• [RECORDS FOR THE TASK]:
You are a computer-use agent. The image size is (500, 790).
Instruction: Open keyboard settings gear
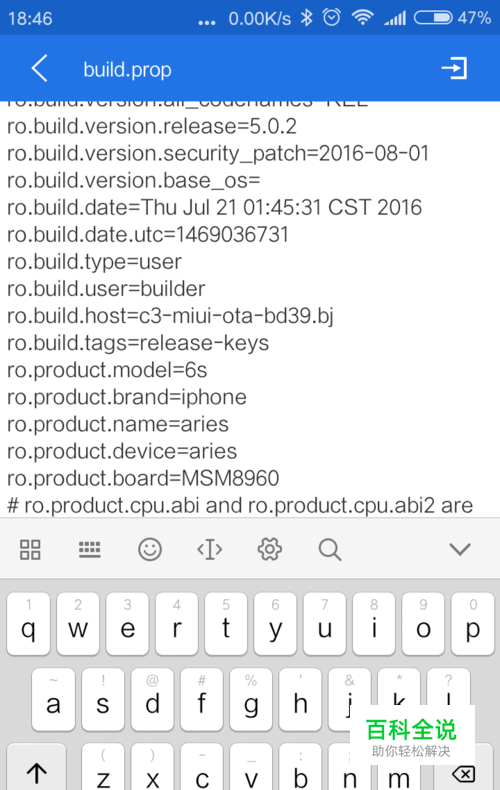point(270,549)
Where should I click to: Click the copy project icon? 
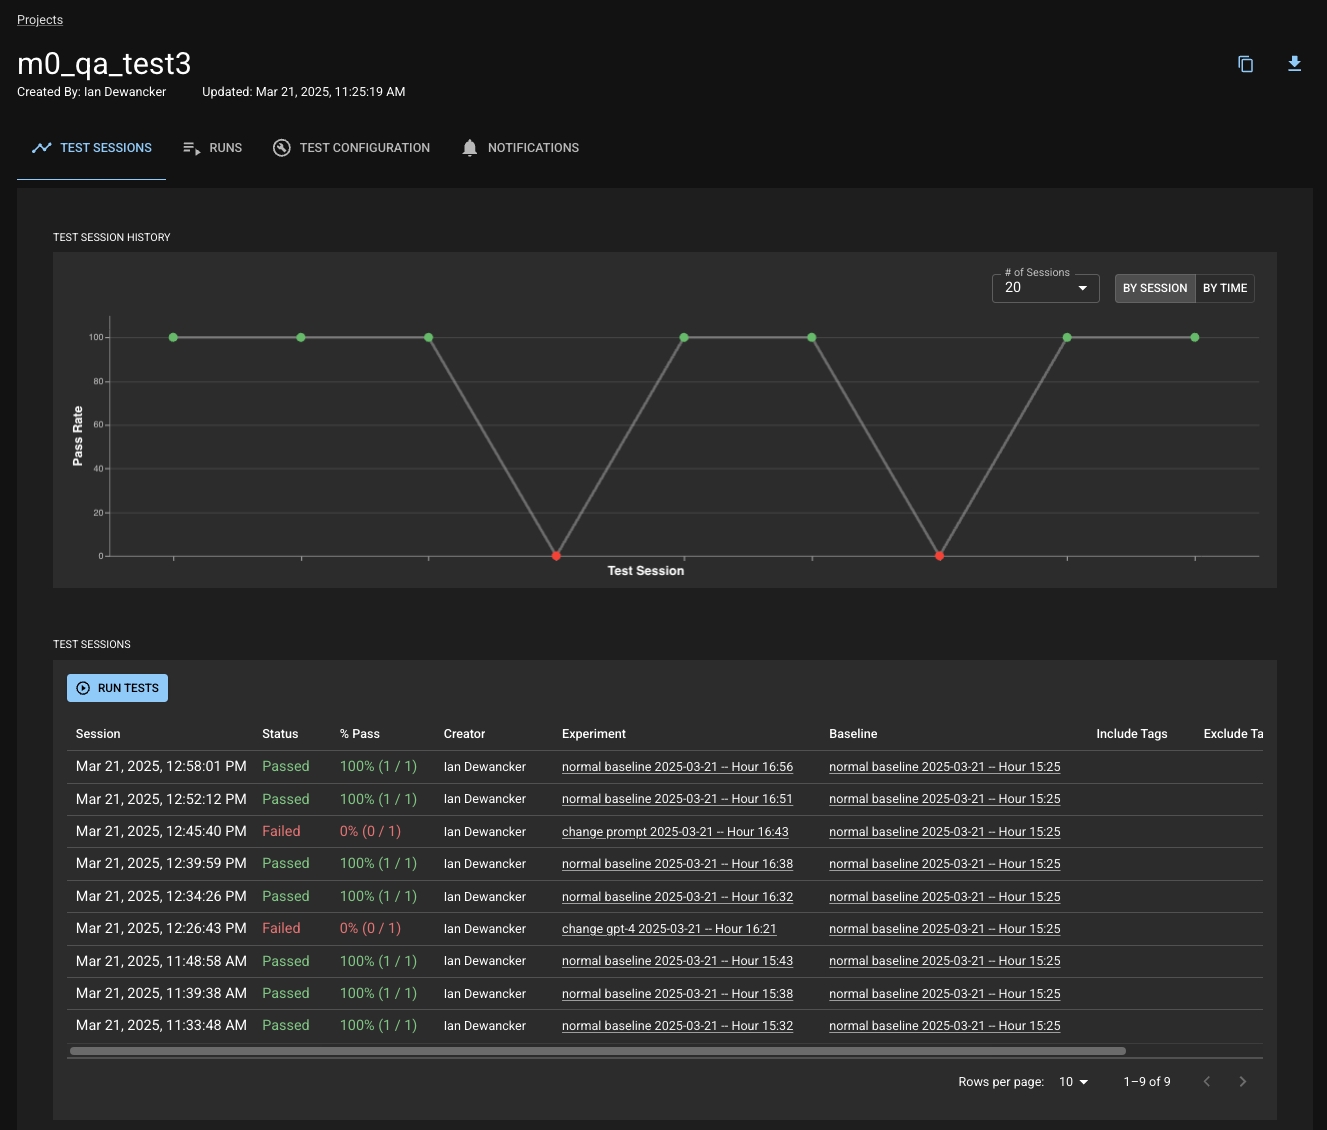(1245, 64)
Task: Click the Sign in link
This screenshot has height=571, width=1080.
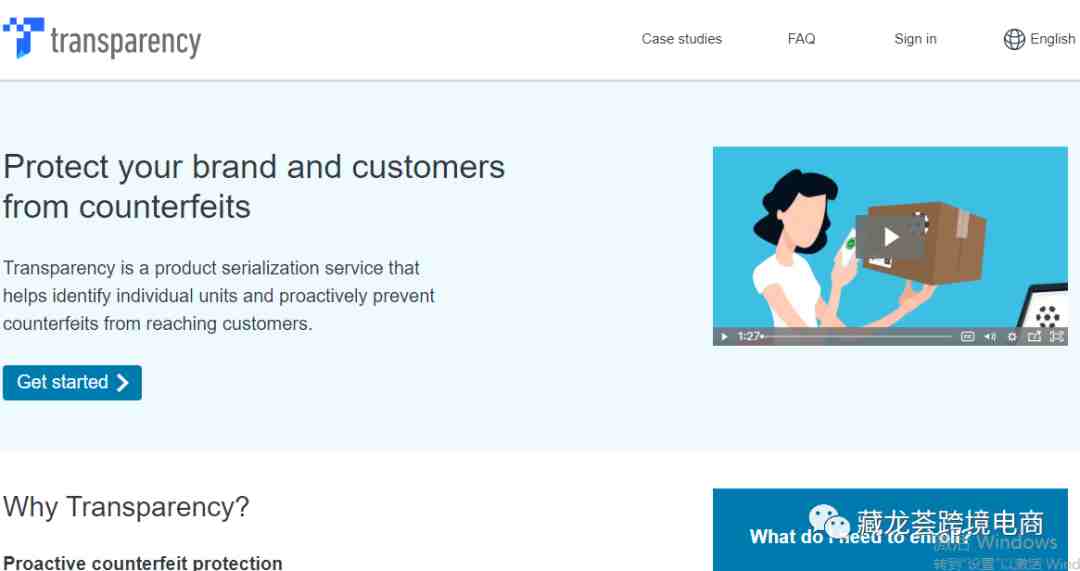Action: (x=915, y=39)
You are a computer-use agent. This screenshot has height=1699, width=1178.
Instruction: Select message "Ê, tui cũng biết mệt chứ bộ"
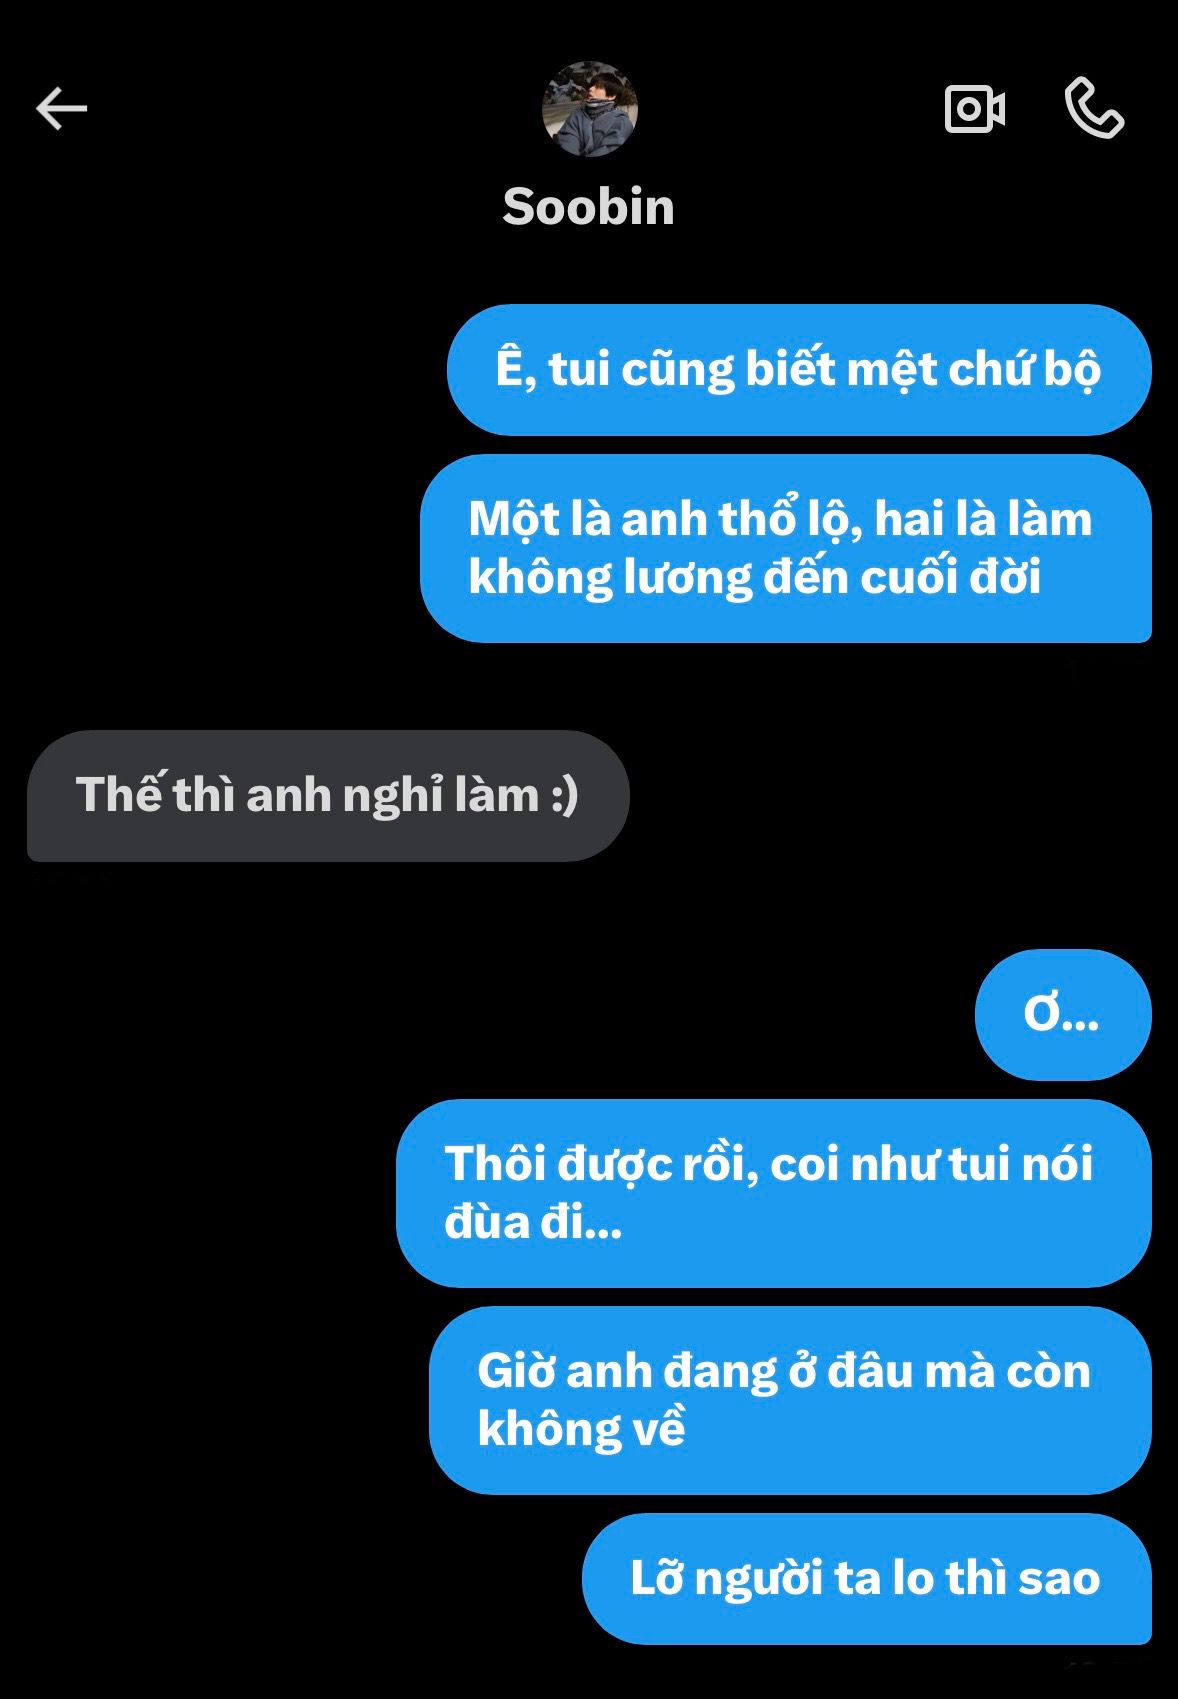(799, 369)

• [THE TASK]: Beginning with the line that includes "Instruction: Select message" and ending with the last line of the material, reproduce those lines exactly and nothing else, with no pictures.

• [RESPONSE]:
Instruction: Select message "Ê, tui cũng biết mệt chứ bộ"
(799, 369)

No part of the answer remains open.